╭─ GIVEN RECORDS

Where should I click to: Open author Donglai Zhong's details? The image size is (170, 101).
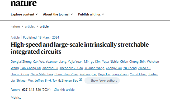click(21, 62)
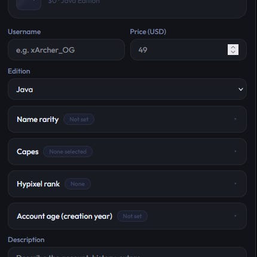The image size is (257, 257).
Task: Focus the Username input field
Action: 66,50
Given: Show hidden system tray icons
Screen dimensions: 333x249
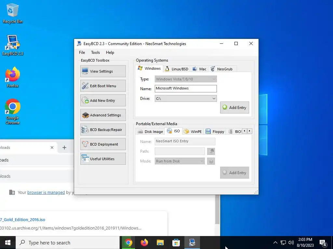Looking at the screenshot, I should (x=275, y=243).
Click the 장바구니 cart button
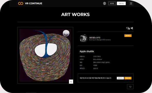152x93 pixels. [120, 78]
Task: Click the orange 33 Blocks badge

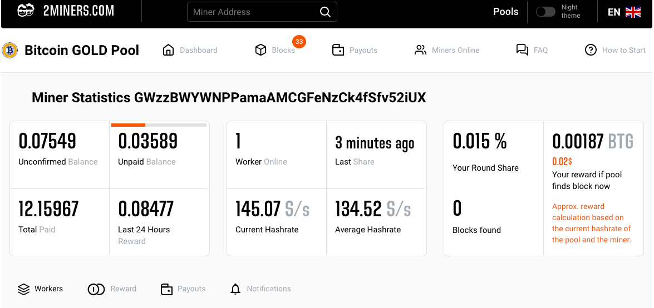Action: (299, 42)
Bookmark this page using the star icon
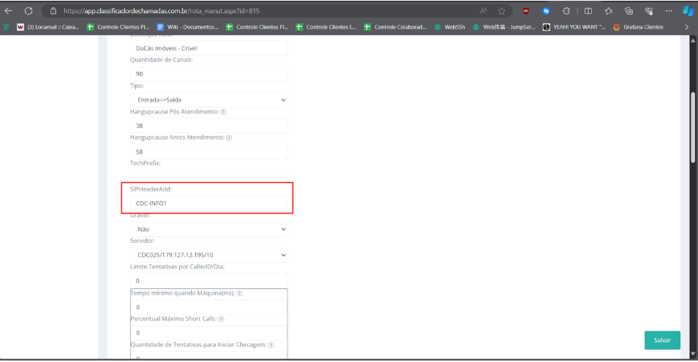 (502, 11)
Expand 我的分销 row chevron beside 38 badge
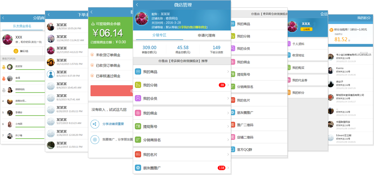This screenshot has width=374, height=175. pyautogui.click(x=228, y=85)
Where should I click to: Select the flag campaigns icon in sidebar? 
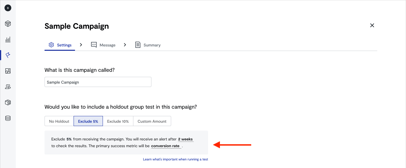point(8,55)
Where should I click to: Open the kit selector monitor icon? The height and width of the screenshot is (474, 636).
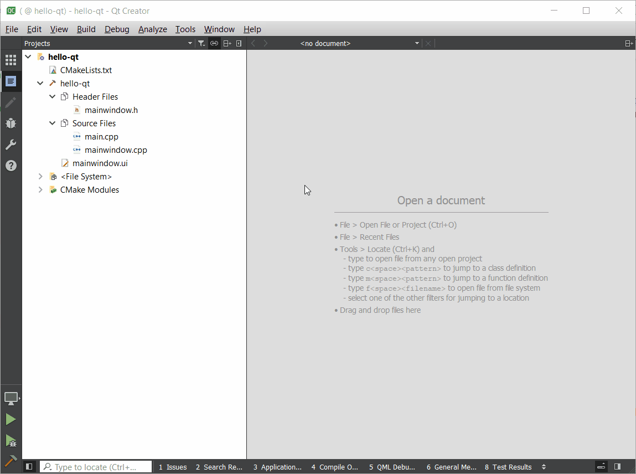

╰─

Your job is to reproduce the material exactly. Keep pictures out of it.

* **SOLUTION TO THIS PROBLEM**:
Where should I click to: Open author Donglai Zhong's details? The image size is (170, 101).
click(21, 62)
The image size is (257, 257).
Task: Focus the Username input field
Action: 66,50
Given: Show hidden system tray icons
Screen dimensions: 333x249
Looking at the screenshot, I should (x=275, y=243).
Click the 장바구니 cart button
152x93 pixels. [120, 78]
Task: Click the orange 33 Blocks badge

Action: (299, 42)
Bookmark this page using the star icon
 (502, 11)
Expand 我的分销 row chevron beside 38 badge
This screenshot has width=374, height=175. pyautogui.click(x=228, y=85)
Where should I click to: Select the flag campaigns icon in sidebar? 
point(8,55)
Where should I click to: Open the kit selector monitor icon? The height and width of the screenshot is (474, 636).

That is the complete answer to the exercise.